# <center>Model Training (v3)</center>

<br>
<br>
<p>First we run the previously developed code.</p>
<br>
<br>

In [1]:
import pandas as pd
from pyspark.sql import SparkSession

spark = SparkSession.builder.appName('ml_tweet_sentiment').getOrCreate()
df = spark.read.csv('training_data.csv', header = True, inferSchema = True)
df.printSchema()


root
 |-- _c0: integer (nullable = true)
 |-- target: integer (nullable = true)
 |-- text: string (nullable = true)



In [2]:
ts = spark.read.csv('test_data.csv', header = True, inferSchema = True)
ts.printSchema()

root
 |-- _c0: integer (nullable = true)
 |-- target: integer (nullable = true)
 |-- text: string (nullable = true)



In [3]:
df_train = df.select(df.target.alias("label"), df.text)
df_train.show(5)

+-----+--------------------+
|label|                text|
+-----+--------------------+
|    0|@switchfoot http:...|
|    0|is upset that he ...|
|    0|@Kenichan I dived...|
|    0|my whole body fee...|
|    0|@nationwideclass ...|
+-----+--------------------+
only showing top 5 rows



In [4]:
df_test = ts.select(ts.target.alias("label"), ts.text)

**EXERCISE INPUT**
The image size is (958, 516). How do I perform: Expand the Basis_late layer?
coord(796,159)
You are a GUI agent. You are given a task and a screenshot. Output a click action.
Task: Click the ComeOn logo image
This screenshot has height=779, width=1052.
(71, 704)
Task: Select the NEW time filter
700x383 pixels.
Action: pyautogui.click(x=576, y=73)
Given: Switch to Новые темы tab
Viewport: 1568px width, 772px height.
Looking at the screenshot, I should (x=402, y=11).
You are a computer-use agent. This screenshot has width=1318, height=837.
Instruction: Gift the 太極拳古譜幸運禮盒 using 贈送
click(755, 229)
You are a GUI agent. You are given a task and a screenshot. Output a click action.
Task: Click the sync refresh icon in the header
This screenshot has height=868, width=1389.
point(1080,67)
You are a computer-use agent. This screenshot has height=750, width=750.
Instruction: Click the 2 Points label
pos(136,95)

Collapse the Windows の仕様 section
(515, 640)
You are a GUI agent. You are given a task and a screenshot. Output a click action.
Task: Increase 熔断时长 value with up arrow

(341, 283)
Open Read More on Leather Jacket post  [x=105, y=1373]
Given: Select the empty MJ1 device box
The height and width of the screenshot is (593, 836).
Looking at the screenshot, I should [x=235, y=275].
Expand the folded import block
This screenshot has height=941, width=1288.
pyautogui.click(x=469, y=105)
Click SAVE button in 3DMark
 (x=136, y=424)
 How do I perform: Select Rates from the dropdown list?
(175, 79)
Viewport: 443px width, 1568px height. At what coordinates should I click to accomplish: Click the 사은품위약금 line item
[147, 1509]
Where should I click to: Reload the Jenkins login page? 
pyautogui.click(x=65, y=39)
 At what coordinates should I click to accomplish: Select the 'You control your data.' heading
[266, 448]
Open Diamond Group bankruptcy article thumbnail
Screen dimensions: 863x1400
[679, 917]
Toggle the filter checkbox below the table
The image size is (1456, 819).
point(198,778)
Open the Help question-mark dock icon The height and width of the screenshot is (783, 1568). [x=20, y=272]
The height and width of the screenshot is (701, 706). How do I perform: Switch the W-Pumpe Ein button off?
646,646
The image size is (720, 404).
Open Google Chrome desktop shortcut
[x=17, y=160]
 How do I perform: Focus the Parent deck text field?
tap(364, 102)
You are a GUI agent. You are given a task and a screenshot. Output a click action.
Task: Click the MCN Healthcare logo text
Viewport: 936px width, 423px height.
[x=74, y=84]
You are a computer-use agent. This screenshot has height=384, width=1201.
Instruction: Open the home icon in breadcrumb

**TASKS TO CARRY OUT**
A: What name does the model training page pass to appName when it builds the Spark session?
B: Find each line in the rows above that contains the word "This", and copy those lines out.

**RESPONSES TO THE TASKS**
A: ml_tweet_sentiment

B:
This screenshot has height=779, width=1052.
You are a computer-use agent. This screenshot has width=1318, height=837.
This screenshot has height=868, width=1389.
You are a computer-use agent. This screenshot has height=750, width=750.
This screenshot has height=941, width=1288.
You are a computer-use agent. This screenshot has height=384, width=1201.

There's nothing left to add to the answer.